Perhaps the best example of Teller's willingness to bare all for his art is the series published in book form as Louis XV, the offshoot of a Marc Jacobs campaigu featuring Charlotte Rampling. 'I have tried to narrow the gap between my commercial and private work,' he told Gerald Matt in an interview included in the Ich bin vierzig catalogue, and these pictures prove his point. In a luxurious Paris hotel suite that recalls Helmut Newton, Rampling (occasionally topless) and Teller (nearly always quite nude) disport themselves with self-conscious abandon, sprawling on the rug, cuddling in bed, clowning around the grand piano. Rampling doesn't always look amused by the proceedings, but Teller is having a ball. He puts on makeup, smears himself with caviar pisses into the potted orchid, flashes the camera with his asshole, and generally barges about like a dishevelled, besotted teddy bear. The spectacle is comically outrageous but it's also kind of endearing. No matter how foolish, needy and intemperate he appears. Teller lets it all hang out.

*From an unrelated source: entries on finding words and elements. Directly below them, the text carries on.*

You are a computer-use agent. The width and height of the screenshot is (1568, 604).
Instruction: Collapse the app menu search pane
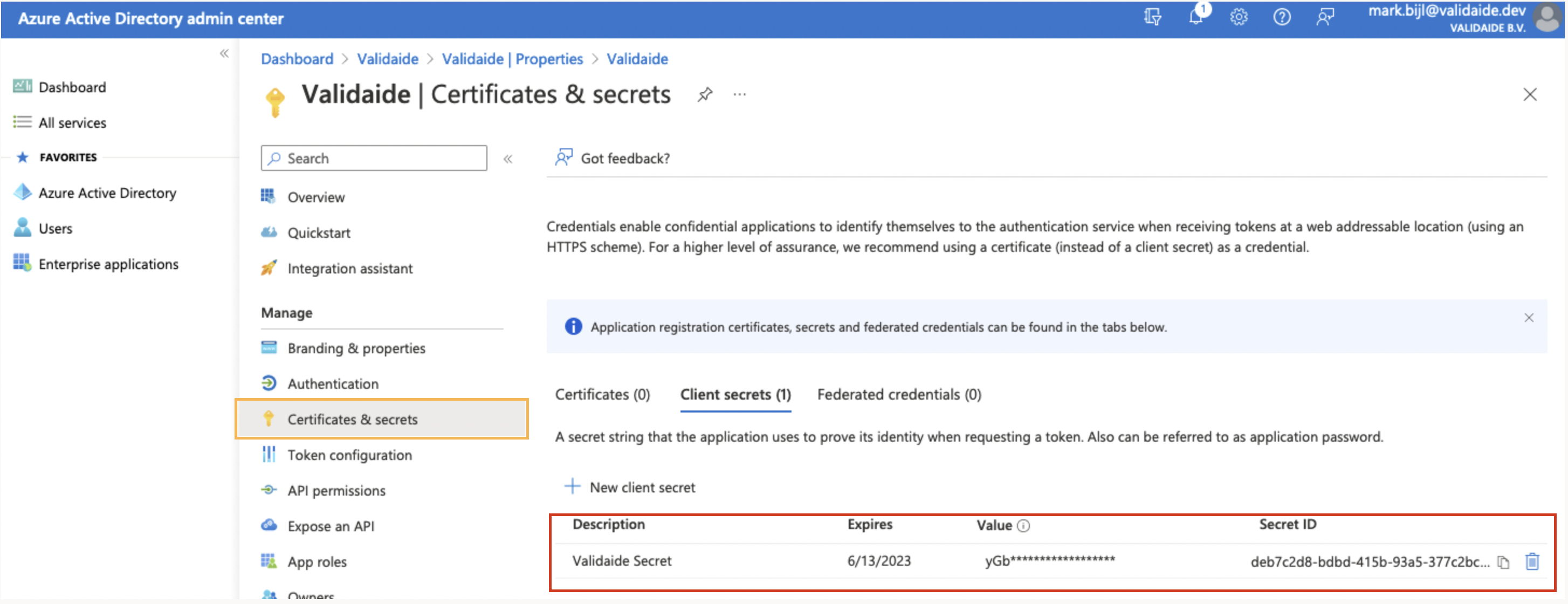[509, 159]
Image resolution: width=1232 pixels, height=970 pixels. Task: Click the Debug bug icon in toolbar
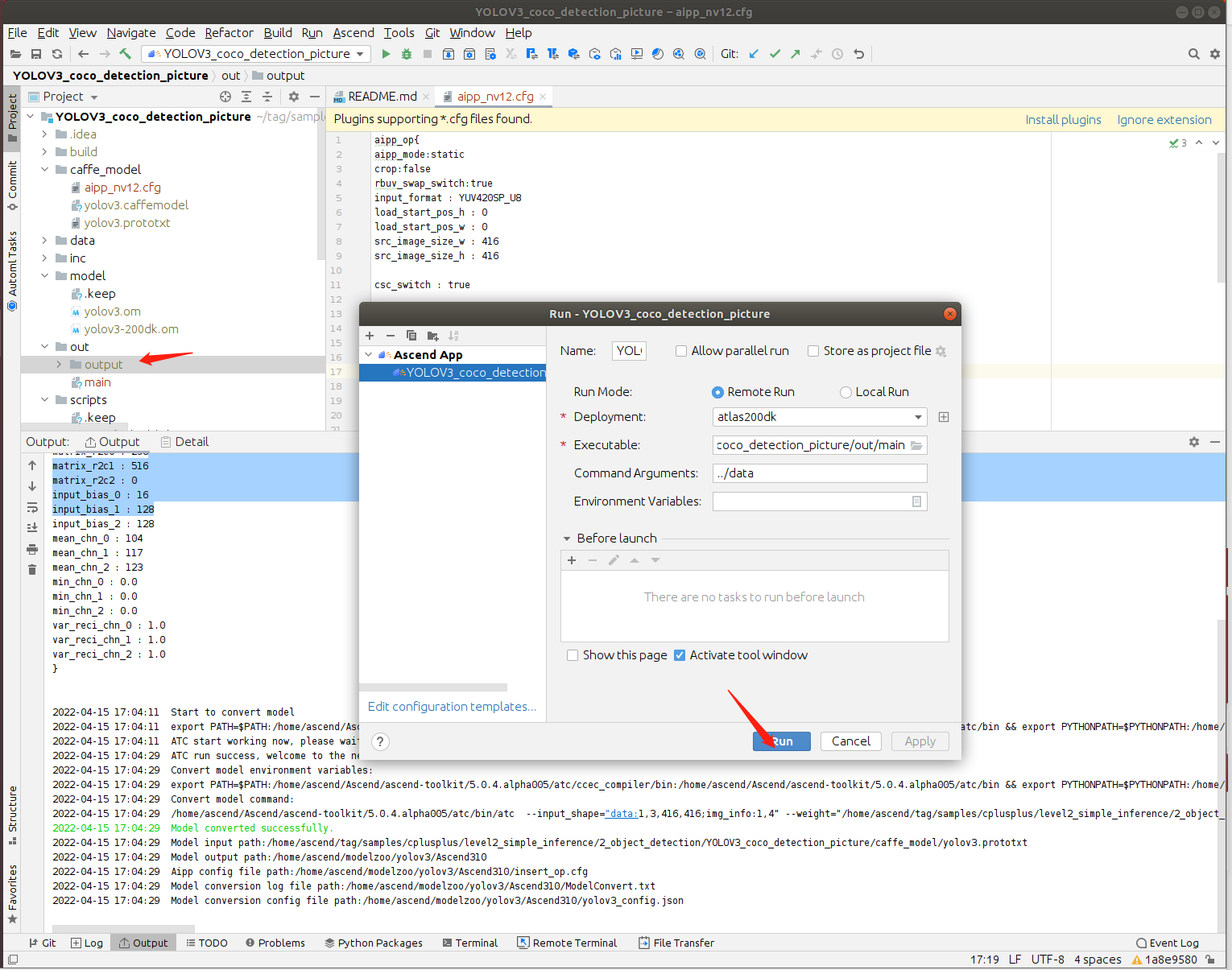tap(407, 54)
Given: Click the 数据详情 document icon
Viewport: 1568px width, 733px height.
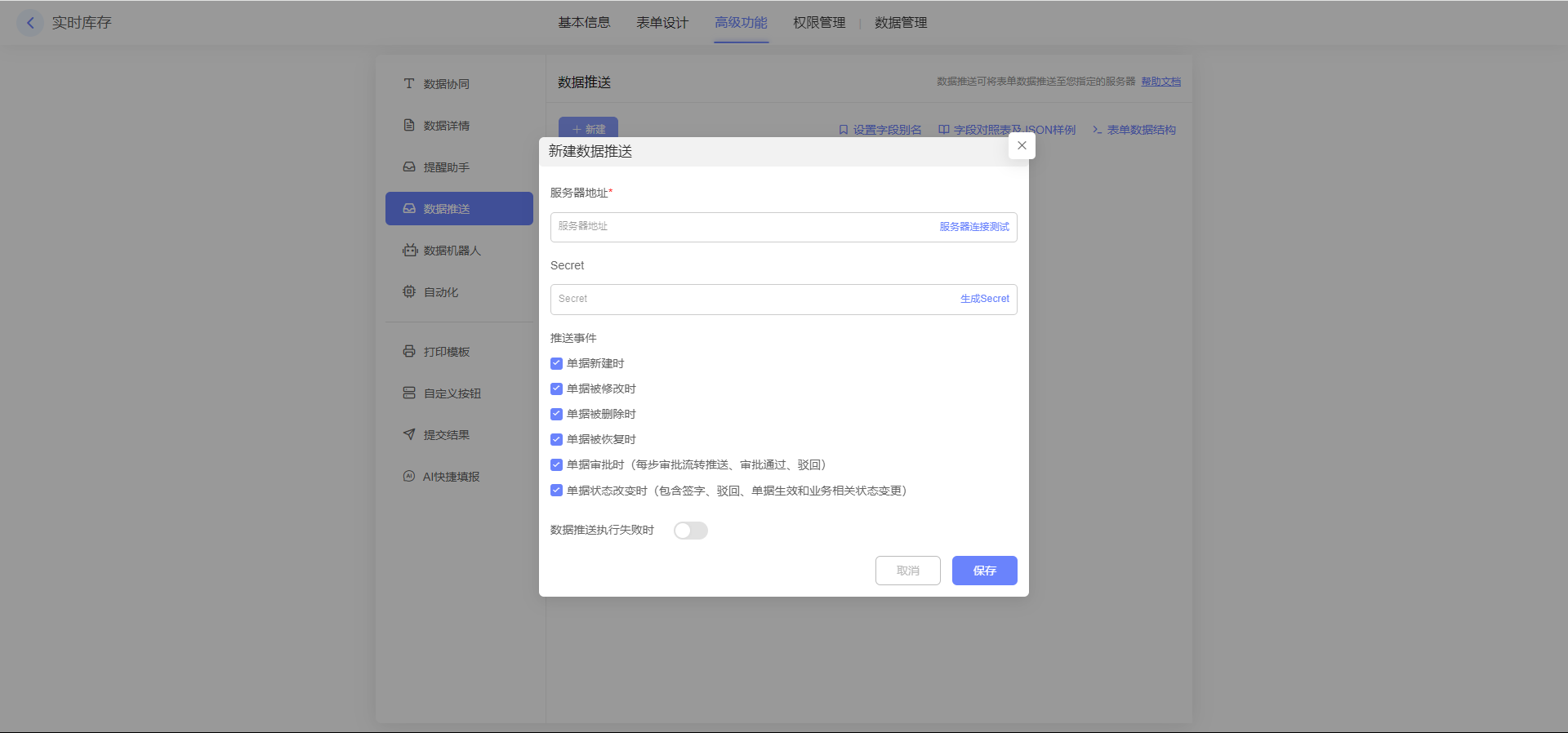Looking at the screenshot, I should [409, 125].
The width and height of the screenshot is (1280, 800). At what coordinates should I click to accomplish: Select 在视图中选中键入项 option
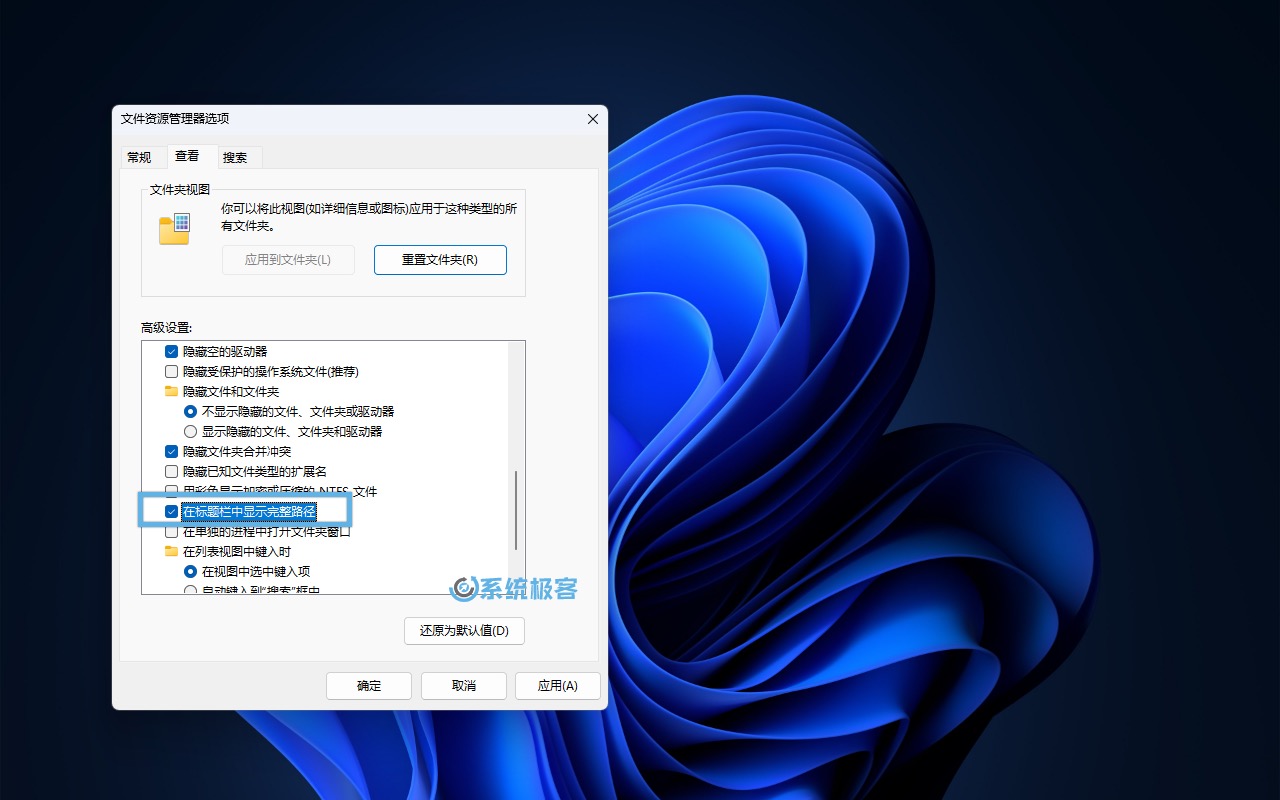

'The only person I can be as brutally honest as possible with is me,' Teller once remarked, and his recent self-portraits, no matter how ludicrous, are riskier and more exciting than much of his previous work. In retrospect, his best-known book projects - Go-Sees (1999), which compiled hundreds of snapshots of aspiring models, and Tracht (2001), a collection of spur-of-the-moment head shots of beauty pageant contestants - and the portraits of The Clients seem too facile. Once Teller enters the frame, however, things get interesting. Witness his 2005 collaboration with Cindy Sherman, another series that began as an ad campaign for Marc Jacobs, which has just been published in book form. Wearing wigs, glasses, false teeth, a fake moustache and other cheesy disguises, Teller joins Sherman in the studio for a bit of light comedy If the results are not as shrewd as most of Sherman's solo work, they're often wickedly witty and as irresistibly vulgar as a Benny Hill skit. When Teller grinning like a madman in outsized sunglasses and a Rod Stewart wig, grabs Sherman's breasts from behind, he's doing what he does best: entertaining and provoking us. By any means necessary.
Do You Know What I Mean is on show at the Fondation Cartier pour l'art contemporain, Paris, from 4 March to 21 May. Ohne Titel, Teller's recent collaboration with Cindy Sherman and Marc Jacobs, is published by Steidl.